After Tuesday’s Six One News on RTÉ, Reeling in the Years recalled 1982, a year of three governments and GUBU.

“GUBU” was an acronym of Grotesque, Unbelievable, Bizarre and Unprecedented, the reaction of then Taoiseach Charles Haughey to the news that a murder suspect was found hiding in the apartment of the Attorney General.

After RTÉ’s Nine O’Clock News, Fine Gael’s Simon Coveney was on Primetime defending Fianna Fáil Taoiseach Micheál Martin’s decision to sack his fellow Fianna Fáiler Barry Cowen as Minister for Agriculture, denying that the fledgling coalition was already falling apart. 2020 – the second coming of GUBU.

While there is considerable sympathy on a personal level for Barry Cowen, his position had become politically untenable because it was now threatening the stability of the Government.

It is a significant blow for farming, one that shouldn’t be underestimated. Firstly, we have lost someone of ability and ambition, who had hit the ground running, who had impressed those who met him, and who had, I understand, shown good early chemistry with his departmental Government colleagues, Pippa Hackett and Martin Heydon.

Dara Calleary will be the new kid around the cabinet table.

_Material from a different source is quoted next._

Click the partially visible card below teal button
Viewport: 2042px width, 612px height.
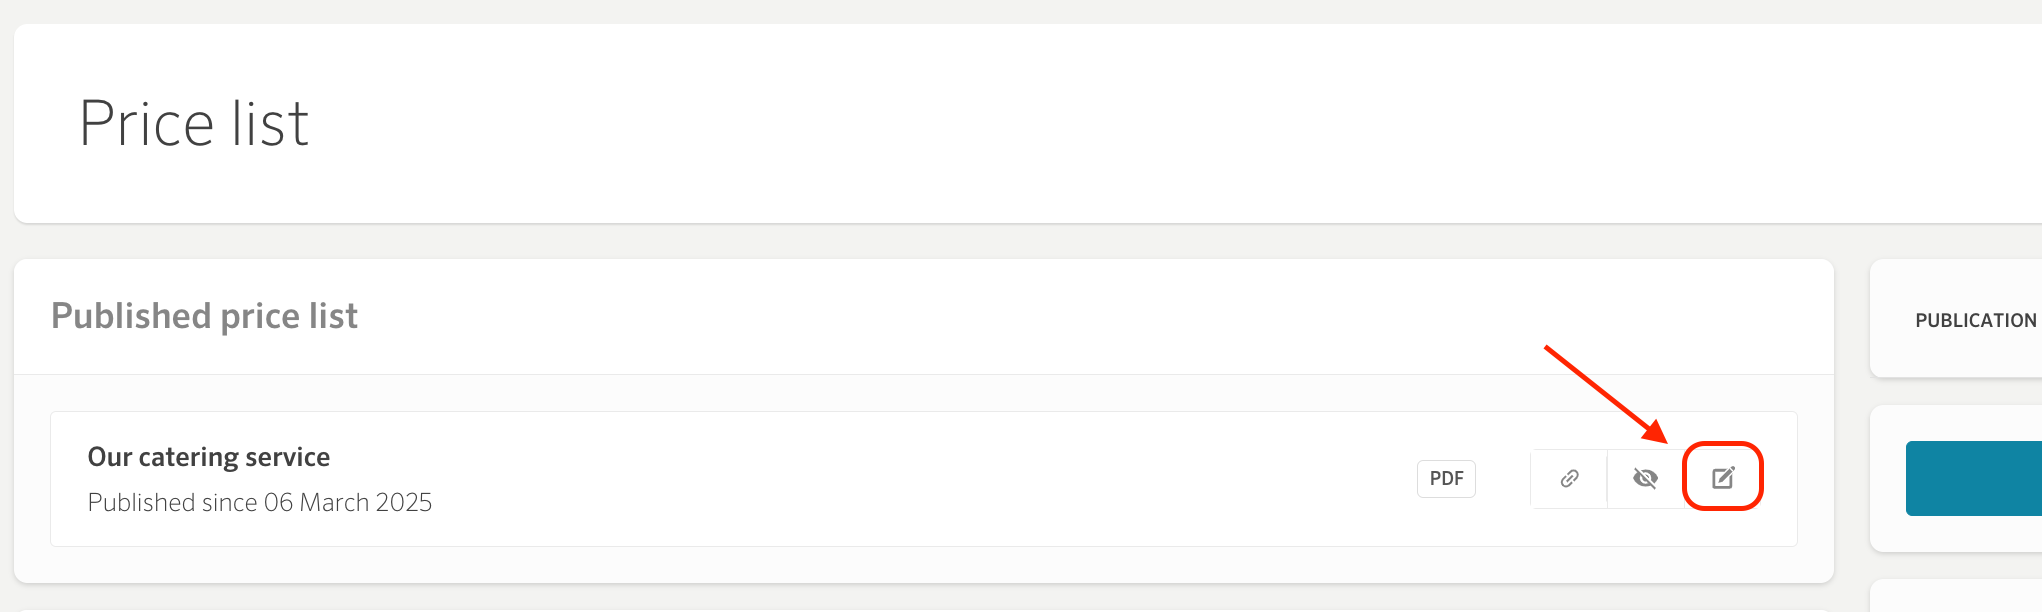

The Government may be barely three weeks old, but do you remember when a student joined the class in late September? They were the new kid until someone else joined afterwards, which mightn’t be for two years. This is similar.

Most damaging of all is the effect in Europe. Barry Cowen had already attended his first meeting of the ministerial council.

The next time they meet, the council will be presented with a third Irish minister in the space of a month.

When we are battling for our voice to be heard on CAP, both in terms of funding and of the programme priorities, on Brexit and trade, and on agriculture’s response to climate change, such instability weakens our position.

Of course, Barry Cowen won’t have wanted any of this, and his supporters will feel he has been shafted, perhaps from within his own party. Nothing was more GUBU than Meath TD Thomas Byrne, his Fianna Fáil colleague, appearing on local radio to deny he was the source of the leak. Offaly Fianna Fáil may now resemble Meath IFA or Cork ICMSA, with anger fuelled by a fierce sense of injustice that will last a generation.

It’s now vital that we have a period of boring stable politics under Minister Calleary. It’s never good for farming when it generates footage for future Reeling in the Years episodes.